Essentially, you can speed up the vaccine development process to respond to a pandemic, but you don’t want to speed it up so much that you allow a bad vaccine to enter the market, explained Dr. Greg Poland, director of the Mayo Clinic’s Vaccine Research Group.
“The process of developing, testing and licensing a vaccine for widespread population use is designed to be slow, deliberative, peer-reviewed, reflective, evidence-based, so that we don’t make mistakes,” Poland said.
Going too fast could lead to a vaccine that’s not effective or, worse, can cause serious health problems, Poland said.
Typically, clinical trials take 10 to 15 years and a billion dollars to complete, Poland said.

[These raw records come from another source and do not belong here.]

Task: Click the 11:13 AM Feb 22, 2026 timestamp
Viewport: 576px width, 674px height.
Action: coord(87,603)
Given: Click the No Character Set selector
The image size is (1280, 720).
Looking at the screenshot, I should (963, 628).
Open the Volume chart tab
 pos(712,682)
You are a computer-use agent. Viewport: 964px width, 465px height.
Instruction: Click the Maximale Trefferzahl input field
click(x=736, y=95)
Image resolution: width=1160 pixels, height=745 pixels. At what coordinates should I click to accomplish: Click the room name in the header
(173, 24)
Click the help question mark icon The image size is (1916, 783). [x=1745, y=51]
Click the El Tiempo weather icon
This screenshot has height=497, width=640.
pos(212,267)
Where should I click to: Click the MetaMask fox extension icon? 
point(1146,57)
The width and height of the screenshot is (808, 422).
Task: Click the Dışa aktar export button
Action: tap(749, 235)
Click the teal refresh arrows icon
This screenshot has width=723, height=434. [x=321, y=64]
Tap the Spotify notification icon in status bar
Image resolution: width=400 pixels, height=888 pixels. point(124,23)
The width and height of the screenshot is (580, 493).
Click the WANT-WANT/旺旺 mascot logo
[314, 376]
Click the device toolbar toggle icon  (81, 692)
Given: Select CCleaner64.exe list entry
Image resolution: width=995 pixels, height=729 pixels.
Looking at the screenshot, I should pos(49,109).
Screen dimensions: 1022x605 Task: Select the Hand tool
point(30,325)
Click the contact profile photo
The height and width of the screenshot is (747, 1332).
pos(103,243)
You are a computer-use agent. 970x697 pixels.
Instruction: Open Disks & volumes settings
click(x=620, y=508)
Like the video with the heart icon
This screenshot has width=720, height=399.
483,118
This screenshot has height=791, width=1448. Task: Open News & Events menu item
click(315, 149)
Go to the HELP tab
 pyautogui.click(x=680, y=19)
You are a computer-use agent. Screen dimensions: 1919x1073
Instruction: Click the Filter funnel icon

Vaccine trials come in three phases, said Dr. Wilbur Chen, an adult infectious disease expert at the University of Maryland’s Center for Vaccine Development and Global Health:
- Phase I trials test whether the vaccine is safe, and usually last about six months.
- Phase II trials examine how well the vaccine works in creating an immune response within volunteers, and last up to a year.
- Phase III trials track the effectiveness of the vaccine in preventing infection in people who are being exposed to the pathogen. This phase could take three years or more, and depends on the virus remaining active long enough for participants to be exposed to it.